U.K. Companies Start Hiring Again, Holding Back Unemployment

U.K. companies have started hiring in anticipation of an end to the coronavirus lockdowns, holding back the overall rate of unemployment.

The number of employees on payrolls rose 68,000 in February, the third consecutive monthly increase, the Office for National Statistics said on Tuesday. Job vacancies from December to February increased by 8% to a total of 601,000.

The jobless rate edged up to 5% in the quarter through January, less than the 5.2% rate expected by economists. It offers a glimmer of hope that the U.K. could soon start to recover from its worst recession in three centuries, helped by Chancellor of the Exchequer Rishi Sunak’s decision to prolong furlough payments to those whose workplaces were closed during the pandemic.

U.K. Companies Start Hiring Again, Holding Back Unemployment

“The labor market is showing some signs of resilience,” said Tej Parikh, chief economist at the Institute of Directors, a lobby group representing company executives. “Vacancies are likely to start growing again meanwhile, as businesses look to bounce back as restrictions wind down.”

The more positive tone was reinforced by a separate survey from the Confederation of British Industry, which showed manufacturing order books this month at their strongest since April 2019. Hanging over the outlook, however, are Brexit-related stock shortages and an expected pickup in prices as firms pass on higher global freight costs, the business lobby said.

The labor market report coincided with two separate national lockdowns, which closed all non-essential shops, bars and restaurants. The latest restrictions started in January. The total number of payrolled employees remains 693,000 lower than where it was in February 2020, just before the pandemic struck.

Sunak hopes that the wage-subsidy program, the most expensive part of an economic support package now totaling around 350 billion pounds ($484 billion), will protect workers as the economy gradually reopens over the next three months. The chancellor announced in his budget this month that furlough payments will continue until the end of September, rather than end in April as previously planned.

“Coronavirus has caused one of the largest labor market shocks this country has ever faced, which is why protecting, supporting, and creating jobs has been my focus throughout this crisis,” Sunak said in a statement. “The continued success of the vaccine rollout provides us with hope for the future.”

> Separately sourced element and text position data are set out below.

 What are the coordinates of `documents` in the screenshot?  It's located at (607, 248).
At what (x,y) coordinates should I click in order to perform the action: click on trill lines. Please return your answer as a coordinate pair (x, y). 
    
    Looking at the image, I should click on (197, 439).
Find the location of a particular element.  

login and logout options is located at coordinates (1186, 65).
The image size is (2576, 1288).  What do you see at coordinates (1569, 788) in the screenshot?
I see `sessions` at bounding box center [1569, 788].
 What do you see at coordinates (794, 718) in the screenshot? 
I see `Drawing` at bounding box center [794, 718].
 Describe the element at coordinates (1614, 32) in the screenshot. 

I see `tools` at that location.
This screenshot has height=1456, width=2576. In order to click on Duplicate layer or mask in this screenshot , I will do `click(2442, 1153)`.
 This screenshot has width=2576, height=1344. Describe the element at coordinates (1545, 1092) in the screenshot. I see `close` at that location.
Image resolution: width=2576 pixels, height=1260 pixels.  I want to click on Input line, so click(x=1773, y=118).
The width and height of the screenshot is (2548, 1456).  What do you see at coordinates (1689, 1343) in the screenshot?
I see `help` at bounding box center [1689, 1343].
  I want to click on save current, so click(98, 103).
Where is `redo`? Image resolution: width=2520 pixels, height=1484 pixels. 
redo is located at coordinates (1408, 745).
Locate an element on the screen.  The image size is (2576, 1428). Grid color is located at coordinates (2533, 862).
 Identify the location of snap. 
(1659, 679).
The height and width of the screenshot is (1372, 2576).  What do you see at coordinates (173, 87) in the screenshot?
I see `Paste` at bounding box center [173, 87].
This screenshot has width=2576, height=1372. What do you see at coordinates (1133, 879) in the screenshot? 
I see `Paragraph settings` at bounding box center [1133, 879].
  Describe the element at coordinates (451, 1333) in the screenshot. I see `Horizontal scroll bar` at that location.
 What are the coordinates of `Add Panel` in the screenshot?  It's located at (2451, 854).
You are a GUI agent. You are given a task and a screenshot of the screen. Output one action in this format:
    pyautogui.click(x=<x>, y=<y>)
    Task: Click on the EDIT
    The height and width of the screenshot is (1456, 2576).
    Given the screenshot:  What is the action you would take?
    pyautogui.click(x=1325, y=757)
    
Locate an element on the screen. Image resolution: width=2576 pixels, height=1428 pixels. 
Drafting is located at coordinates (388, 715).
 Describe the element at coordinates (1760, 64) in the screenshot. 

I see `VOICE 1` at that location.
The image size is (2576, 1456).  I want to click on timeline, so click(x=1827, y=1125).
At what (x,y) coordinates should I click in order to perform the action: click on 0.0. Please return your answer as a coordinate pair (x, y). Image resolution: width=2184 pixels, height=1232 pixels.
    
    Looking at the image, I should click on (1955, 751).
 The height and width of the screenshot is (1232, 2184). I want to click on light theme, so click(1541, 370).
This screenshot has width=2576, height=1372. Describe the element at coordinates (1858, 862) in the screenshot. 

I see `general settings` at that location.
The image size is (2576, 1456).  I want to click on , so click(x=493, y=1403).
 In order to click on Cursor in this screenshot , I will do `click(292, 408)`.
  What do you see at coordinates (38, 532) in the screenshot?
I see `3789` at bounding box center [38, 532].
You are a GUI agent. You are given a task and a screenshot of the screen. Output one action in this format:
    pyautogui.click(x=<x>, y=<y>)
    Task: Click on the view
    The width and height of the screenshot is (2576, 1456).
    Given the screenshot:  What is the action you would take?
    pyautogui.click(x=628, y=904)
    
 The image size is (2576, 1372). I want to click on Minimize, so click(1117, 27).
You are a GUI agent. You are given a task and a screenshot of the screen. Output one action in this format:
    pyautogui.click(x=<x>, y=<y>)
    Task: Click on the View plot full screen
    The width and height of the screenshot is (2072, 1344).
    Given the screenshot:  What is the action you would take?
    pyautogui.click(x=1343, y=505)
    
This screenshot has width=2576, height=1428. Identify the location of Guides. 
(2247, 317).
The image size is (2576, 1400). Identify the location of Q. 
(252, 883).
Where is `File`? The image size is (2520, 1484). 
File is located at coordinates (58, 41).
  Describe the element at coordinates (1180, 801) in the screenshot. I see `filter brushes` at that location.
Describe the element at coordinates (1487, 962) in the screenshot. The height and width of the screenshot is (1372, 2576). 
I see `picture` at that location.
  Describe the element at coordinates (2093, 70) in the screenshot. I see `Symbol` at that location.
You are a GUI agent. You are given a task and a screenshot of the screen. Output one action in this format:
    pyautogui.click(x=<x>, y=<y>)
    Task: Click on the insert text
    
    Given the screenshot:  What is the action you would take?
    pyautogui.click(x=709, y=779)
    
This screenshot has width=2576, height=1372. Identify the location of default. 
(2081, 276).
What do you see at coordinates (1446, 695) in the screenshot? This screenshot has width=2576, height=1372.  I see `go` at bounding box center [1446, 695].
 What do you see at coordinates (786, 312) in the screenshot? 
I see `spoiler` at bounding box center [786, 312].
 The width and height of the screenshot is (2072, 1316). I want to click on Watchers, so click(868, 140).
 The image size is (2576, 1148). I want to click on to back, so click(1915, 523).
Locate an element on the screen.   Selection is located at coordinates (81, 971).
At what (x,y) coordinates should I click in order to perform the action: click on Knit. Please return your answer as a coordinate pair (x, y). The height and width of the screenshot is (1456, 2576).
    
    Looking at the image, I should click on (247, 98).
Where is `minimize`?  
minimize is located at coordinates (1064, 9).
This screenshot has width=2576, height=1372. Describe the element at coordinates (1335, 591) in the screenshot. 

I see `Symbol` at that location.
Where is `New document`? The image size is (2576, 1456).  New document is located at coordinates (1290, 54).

What Our Economists Say ...

“We expect more job losses this year, but the government’s decision to extend the furlough scheme earlier this month will help limit the damage. It should also raise the chances of a rapid recovery as the lockdown is eased.”

--Dan Hanson, Bloomberg Economics. Click for the full REACT.

The jobless rate, which was actually down from 5.1% in the three months through December, was restrained by a leap in the number of people counted as economically inactive, primarily students. An expected increase in unemployment this year may be driven by those currently outside the labor force starting to look for work, rather than people losing their jobs.

The number of people in employment fell by 147,000 during the latest three months, with those who were self-employed accounting for almost all of the decline. That largely reflected a weak December, and the month of January alone saw a 220,000 increase in employment, the ONS said.

U.K. Companies Start Hiring Again, Holding Back Unemployment

The Office for Budget Responsibility now sees jobless rate peaking at 6.5% in the fourth quarter, or about 2.2 million people. That’s lower and later than previously estimated. It’s also significantly below the peak of recessions in previous decades, despite the economy enduring its deepest slump for three centuries last year.

“Many sectors are now tentatively getting back on their feet, and outside of consumer services employment has been improving,” said James Smith, developed markets economist at ING. “We think the unemployment rate could reach 6% to 6.5% later this year. Unlike previous jobs crises, the peak may not last for long.”

Growth in average earning excluding bonuses accelerated to 4.2%, the fastest since 2008. The ONS pointed out that the increase reflected that fact that that there are fewer lower-paid jobs as a result of the pandemic. Underlying pay growth is around 2.5%.